またマイクアレイによる音声認識の精度も向上。残りセンサと組み合わせて、どこの誰が喋っているのか、口が開いているか閉じているかも認識できる。

Xbox One 発表イベントのプレゼンテーションや、続いて公開された開発者によるアーキテクチャパネルによれば、新 Kinect が送る情報は秒間 2Gb。



・ハードウェア・ソフトウェアの強化により、骨格認識の精度が向上。指や手首まで認識できる(どこまで認識するかは距離による)。

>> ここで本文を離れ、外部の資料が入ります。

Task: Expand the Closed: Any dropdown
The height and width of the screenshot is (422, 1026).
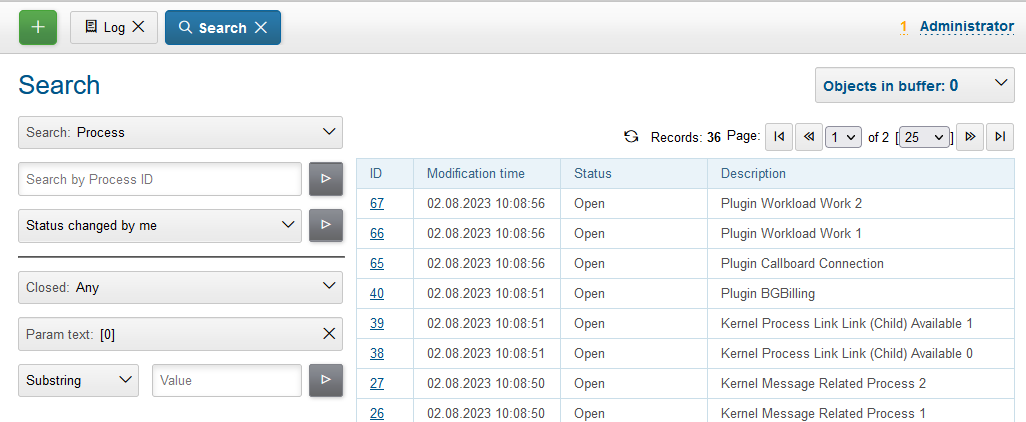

・従来のような関節位置だけでなく、関節の向きも認識 (写真の下、左から2番目の Orientation)。手のひらがどちらに向いているのか、頭を傾げているか否かだけではなくどちらを見ているかなど。

・人体物理モデルを使うことで、筋肉や力、重心も取得。姿勢と動きから、どの筋肉にどの程度の力が加わっているか、どちらの足にどの程度の重みがかかっているか、など。片足立ちすれば全体重が片足にかかるのはもちろん、ジャンプして着地(ゼロから落下分)、パンチしたときの力なども読み取れる。



・さらに心拍数も取得可能。マイクロソフトの解説いわく、これはRGBカメラとIRカメラで肌を撮影し、血液の流れによる微妙な変化から推定する方式とのこと。

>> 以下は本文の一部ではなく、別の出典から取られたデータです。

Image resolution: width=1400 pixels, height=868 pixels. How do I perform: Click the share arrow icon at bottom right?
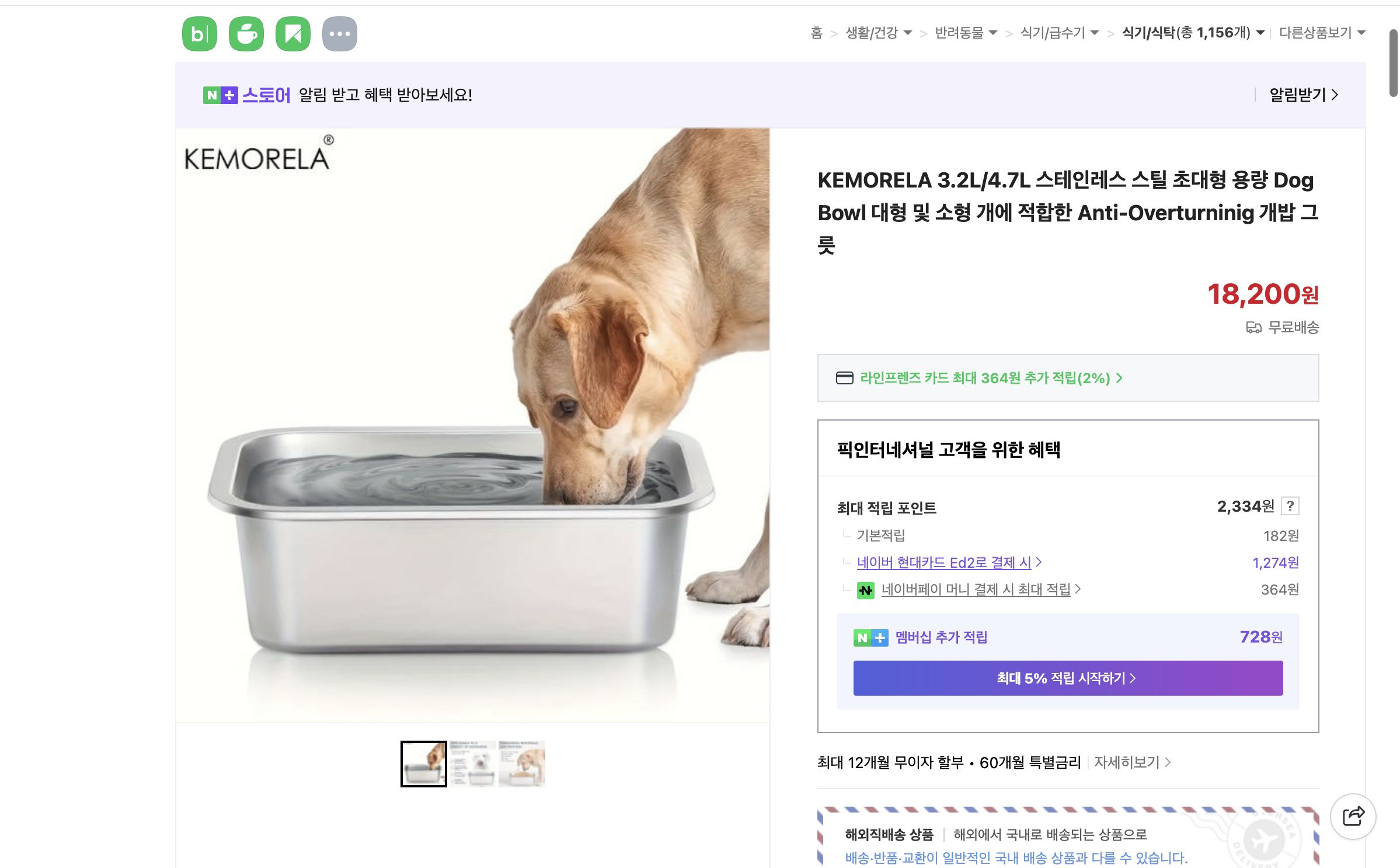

画像解析から脈拍を読み取る技術は以前からあり、たとえば富士通は先日携帯カメラなどで脈拍を測ってヘルスケアなどに応用する技術を発表しています。

(「認識」と「推測」では違って聞こえますが、関節や筋肉などの「認識」も、センサーの生の数値と人体モデルを使いソフトウェア的に算出しているという意味で推定です)。

・表情認識。従来の Kinect でも距離と条件さえ良ければ表情認識ができましたが、新 Kinect ではさらに精度が向上しています。

APIレベルで笑っている・普通・驚いているなどの表情認識に加えて、画面から目を離しているか、左右の目を閉じているか開いているか、口を開ける・閉じる、喋っている、メガネをかけている認識可能。

またPlayStation 4 / PS Eye のように、Kinect はコントローラも認識する。たとえば2人のプレーヤがコントローラを交換した場合でも、Kinectで認識しているプレーヤとコントローラのIDも正しく認識される。




従来の Kinect センサでもゲーム用の単品で150ドル / 約1万5000円、微妙に違う Kinect for Windows はもっと高価だったことを考えると、よくもまあすべての Xbox One に標準装備(付属)を判断したと思わざるを得ません。

マイクロソフトいわく、「Kinect の同梱はわれわれにとっても大きな決断だった」。ダンスゲームや「声で電源ON」だけでなく、Xbox One をリモコンを使わず自在に操作できるスマートテレビや総合エンタテインメント端末にするという意気込み、マイクロソフトが NUI (Natural User Interface)技術に本気で注力していることがうかがえます。

Xbox One は年内に世界で発売予定。価格はまだ発表されていません。